▸ Stated task
Reproduce word for word the lines of entries below, beginning at the line that contains "Given: Open more options three-dot menu" and continuing through the line that contains "The height and width of the screenshot is (393, 800).".

┌─ Data provided

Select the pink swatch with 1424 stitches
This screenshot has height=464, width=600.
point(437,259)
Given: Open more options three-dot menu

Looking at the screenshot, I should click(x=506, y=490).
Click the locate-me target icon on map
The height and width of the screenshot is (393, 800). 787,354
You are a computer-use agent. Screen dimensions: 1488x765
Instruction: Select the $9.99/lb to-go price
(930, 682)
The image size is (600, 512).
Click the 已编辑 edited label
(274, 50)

└─
┌─ Data provided

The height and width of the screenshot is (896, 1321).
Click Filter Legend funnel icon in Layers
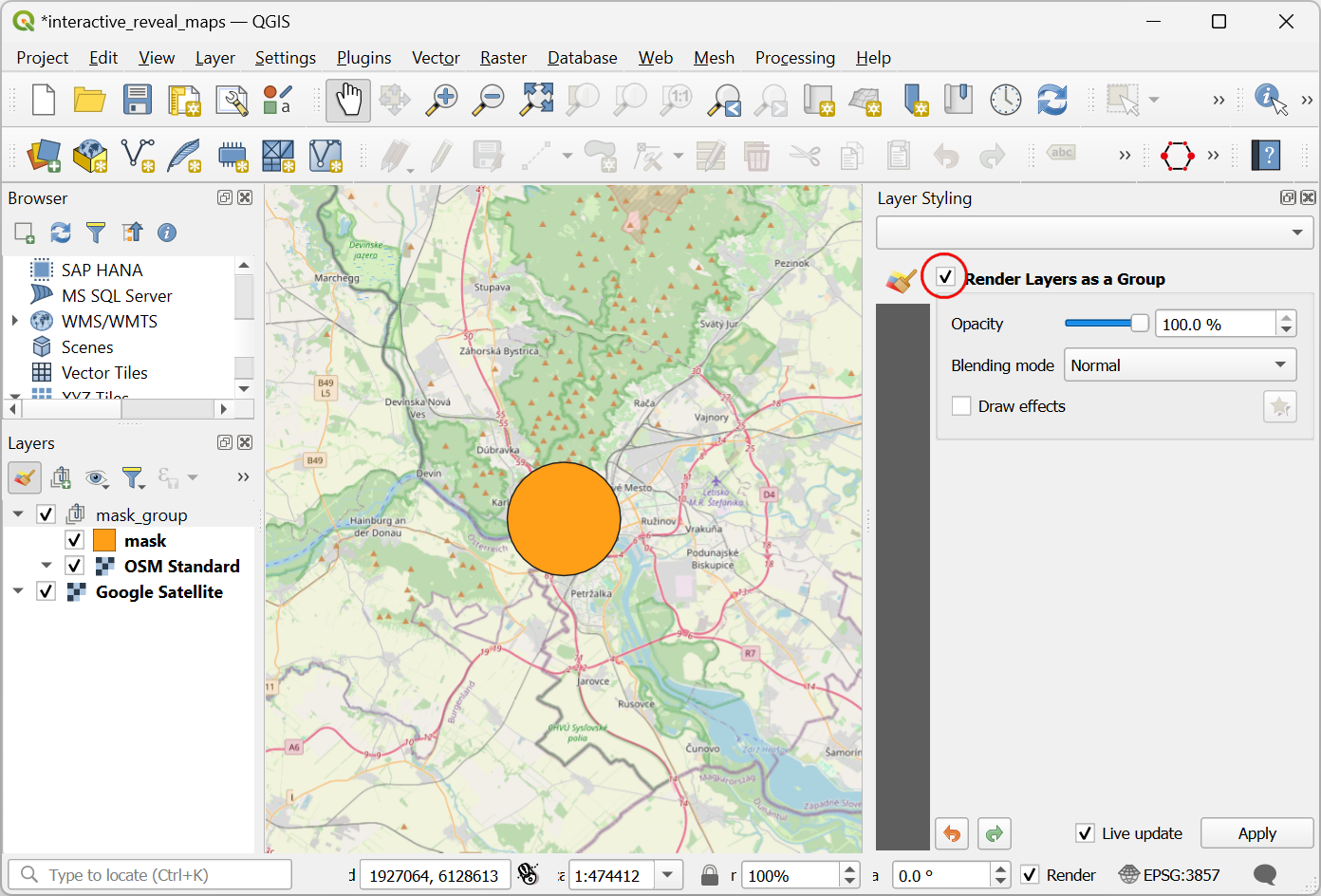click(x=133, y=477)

└─

▸ Result below
Given: Open more options three-dot menu

Looking at the screenshot, I should click(x=506, y=490).
Click the locate-me target icon on map
The height and width of the screenshot is (393, 800). 787,354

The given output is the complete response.